外傷を経験した子どもたちへのアートセラピー
アートセラピーは、すべての年齢層に対して行われるカウンセリング手法です。セッションでは、患者が絵や工作を通じて自分の感情を認識し、頭に浮かんだことを自由に表現します。特に、トラウマを経験した子どもは、アートセラピーを利用して感情を整理し、創傷に向き合う手段を得られます。
トラウマの種類
- 末期疾患(本人または家族)が原因のもの
- 大切な人の喪失や死別
- 虐待や身体的・性的被害
- 自然災害や事故
- 貧困・ホームレスなど、家庭環境の困難
これら様々な状況で、子どもは強い不安や悲しみ、孤独感を抱えます。アートセラピーは、こうした感情を視覚化し、言葉にしにくい思いを外に出すことで、徐々に前向きな生活へと導きます。
セラピーの流れ
- セラピストはまず、子どもにトラウマに関連するテーマで絵を描くよう依頼します。たとえば、病気と向き合っている場合は「自分の気持ちを絵に表してみて」と促します。

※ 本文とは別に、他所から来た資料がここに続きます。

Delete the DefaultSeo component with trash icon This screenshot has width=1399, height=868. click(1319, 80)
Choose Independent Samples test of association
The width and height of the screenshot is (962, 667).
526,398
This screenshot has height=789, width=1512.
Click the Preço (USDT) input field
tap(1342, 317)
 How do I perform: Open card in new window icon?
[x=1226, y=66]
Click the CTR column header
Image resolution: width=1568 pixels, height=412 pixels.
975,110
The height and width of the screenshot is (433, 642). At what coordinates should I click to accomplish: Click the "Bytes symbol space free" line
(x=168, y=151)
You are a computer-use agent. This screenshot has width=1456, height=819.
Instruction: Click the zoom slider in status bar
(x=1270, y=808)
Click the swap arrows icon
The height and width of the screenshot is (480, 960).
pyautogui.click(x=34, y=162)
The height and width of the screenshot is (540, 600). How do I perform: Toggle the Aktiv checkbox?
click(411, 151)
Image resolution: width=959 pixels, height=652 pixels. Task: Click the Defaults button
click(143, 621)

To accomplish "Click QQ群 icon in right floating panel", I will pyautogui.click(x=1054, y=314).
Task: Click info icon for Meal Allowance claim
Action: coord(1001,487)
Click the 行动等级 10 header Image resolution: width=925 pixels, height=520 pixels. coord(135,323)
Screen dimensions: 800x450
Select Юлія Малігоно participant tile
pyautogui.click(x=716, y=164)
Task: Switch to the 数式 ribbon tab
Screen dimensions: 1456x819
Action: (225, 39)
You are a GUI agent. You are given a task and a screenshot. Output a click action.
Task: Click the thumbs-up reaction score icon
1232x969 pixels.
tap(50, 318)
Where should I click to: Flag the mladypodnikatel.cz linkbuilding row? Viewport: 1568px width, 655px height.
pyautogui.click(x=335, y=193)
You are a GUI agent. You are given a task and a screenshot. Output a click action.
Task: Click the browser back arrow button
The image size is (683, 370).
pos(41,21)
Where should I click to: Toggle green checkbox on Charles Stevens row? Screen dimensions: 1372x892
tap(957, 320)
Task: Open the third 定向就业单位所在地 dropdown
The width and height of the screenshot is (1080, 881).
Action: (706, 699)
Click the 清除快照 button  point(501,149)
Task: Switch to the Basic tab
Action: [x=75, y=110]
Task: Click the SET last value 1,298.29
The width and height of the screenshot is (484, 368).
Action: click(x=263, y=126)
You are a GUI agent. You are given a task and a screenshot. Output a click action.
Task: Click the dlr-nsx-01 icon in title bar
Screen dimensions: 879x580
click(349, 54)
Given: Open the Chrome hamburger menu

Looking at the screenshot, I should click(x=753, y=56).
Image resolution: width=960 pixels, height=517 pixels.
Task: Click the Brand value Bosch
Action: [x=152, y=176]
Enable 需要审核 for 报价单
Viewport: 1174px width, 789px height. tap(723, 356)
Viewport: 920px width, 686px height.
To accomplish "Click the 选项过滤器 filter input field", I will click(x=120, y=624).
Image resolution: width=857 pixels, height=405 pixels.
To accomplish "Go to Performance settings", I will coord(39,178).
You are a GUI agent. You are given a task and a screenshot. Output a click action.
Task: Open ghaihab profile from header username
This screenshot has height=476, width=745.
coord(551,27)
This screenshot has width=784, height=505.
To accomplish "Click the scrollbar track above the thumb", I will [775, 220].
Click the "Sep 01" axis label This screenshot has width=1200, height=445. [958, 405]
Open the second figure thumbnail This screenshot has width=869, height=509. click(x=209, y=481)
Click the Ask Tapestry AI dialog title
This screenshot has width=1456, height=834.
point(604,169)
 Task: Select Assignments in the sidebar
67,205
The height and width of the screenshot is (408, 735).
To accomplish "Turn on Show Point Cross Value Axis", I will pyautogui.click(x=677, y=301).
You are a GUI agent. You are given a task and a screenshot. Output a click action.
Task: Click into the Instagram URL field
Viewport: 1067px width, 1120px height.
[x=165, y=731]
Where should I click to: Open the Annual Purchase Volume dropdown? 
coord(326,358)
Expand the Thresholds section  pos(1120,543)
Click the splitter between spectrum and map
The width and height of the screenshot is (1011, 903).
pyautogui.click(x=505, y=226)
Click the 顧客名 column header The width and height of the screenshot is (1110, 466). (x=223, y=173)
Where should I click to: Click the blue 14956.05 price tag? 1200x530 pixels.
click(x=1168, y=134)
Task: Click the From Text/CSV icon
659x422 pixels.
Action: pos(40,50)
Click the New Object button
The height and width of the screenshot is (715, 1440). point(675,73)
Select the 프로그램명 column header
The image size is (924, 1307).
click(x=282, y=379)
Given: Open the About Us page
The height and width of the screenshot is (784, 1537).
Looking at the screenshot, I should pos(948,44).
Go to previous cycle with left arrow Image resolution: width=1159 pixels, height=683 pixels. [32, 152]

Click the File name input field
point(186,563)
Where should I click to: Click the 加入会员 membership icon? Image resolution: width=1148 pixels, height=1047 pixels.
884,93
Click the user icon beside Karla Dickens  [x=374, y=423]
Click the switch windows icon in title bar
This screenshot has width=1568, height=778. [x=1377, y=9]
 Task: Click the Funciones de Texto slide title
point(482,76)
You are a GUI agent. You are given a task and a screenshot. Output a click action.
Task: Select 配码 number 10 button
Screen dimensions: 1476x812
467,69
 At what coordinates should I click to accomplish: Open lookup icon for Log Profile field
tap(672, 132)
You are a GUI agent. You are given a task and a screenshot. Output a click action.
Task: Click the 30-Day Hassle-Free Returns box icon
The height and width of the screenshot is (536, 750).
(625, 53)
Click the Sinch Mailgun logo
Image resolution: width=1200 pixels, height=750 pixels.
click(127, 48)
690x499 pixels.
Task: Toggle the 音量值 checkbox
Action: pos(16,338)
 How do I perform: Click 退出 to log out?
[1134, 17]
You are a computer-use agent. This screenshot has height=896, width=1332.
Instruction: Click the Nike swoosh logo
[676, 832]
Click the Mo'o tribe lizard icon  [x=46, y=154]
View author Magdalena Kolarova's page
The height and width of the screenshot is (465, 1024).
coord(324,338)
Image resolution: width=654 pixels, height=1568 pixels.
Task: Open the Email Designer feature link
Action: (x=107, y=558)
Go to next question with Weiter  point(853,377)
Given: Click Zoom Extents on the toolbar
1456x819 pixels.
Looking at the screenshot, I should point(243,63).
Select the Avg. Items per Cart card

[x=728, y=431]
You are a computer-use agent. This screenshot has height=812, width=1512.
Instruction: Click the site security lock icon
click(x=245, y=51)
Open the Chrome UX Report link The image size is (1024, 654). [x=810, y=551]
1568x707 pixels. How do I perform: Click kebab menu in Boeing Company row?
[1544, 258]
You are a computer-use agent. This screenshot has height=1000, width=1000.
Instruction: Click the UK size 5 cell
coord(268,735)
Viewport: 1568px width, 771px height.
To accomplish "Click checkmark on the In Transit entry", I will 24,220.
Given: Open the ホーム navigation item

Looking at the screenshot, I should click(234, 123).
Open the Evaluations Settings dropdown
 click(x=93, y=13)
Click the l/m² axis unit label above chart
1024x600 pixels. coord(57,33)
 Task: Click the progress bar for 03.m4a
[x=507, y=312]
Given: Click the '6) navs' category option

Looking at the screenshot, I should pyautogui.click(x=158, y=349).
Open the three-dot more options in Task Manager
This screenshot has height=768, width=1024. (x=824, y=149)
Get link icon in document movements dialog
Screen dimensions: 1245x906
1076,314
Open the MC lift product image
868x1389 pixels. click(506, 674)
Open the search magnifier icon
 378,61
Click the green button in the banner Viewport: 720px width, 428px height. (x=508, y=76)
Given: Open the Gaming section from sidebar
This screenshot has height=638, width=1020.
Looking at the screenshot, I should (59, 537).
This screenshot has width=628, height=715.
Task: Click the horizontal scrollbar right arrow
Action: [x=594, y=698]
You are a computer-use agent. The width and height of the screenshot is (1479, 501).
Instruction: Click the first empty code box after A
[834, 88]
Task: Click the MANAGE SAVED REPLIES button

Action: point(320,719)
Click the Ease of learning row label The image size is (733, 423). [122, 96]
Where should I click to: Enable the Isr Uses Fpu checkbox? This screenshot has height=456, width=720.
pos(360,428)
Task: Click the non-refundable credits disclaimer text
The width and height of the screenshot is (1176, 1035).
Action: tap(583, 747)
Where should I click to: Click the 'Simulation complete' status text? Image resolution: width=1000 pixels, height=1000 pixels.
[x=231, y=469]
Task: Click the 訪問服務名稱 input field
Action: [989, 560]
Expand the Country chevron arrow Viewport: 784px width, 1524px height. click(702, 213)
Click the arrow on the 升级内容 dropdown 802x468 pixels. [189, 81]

- 子どもは指示を受けずに自由に描き始めます。この段階では、セラピストは口出しせず、子どもの自己表現を尊重します。
- 描き終えた絵を基に、セラピストは子どもに質問を投げかけます。絵が具体的であれ抽象的であれ、作品は子どもの内面への入り口となります。
- 会話を通じて、子どもは自らのトラウマや感情に向き合い、徐々に整理していきます。
期待できる効果
- 絵を通じて感情を言語化できるようになる
- トラウマに対する不安や恐怖が軽減される
- 自己肯定感や対人関係の改善が見られることがある
実例として、テキサス大学MDアンダーソンがんセンターのサイトに掲載されたケースでは、がんと闘う少女が「浮かんでいる家」の絵を描きました。病気についてほとんど情報がなかった彼女は、絵を通じて自分が空中に漂うような孤独感を表現。絵が自分自身を象徴していると気付いた瞬間、がんについて語り始め、恐怖と向き合うことができました。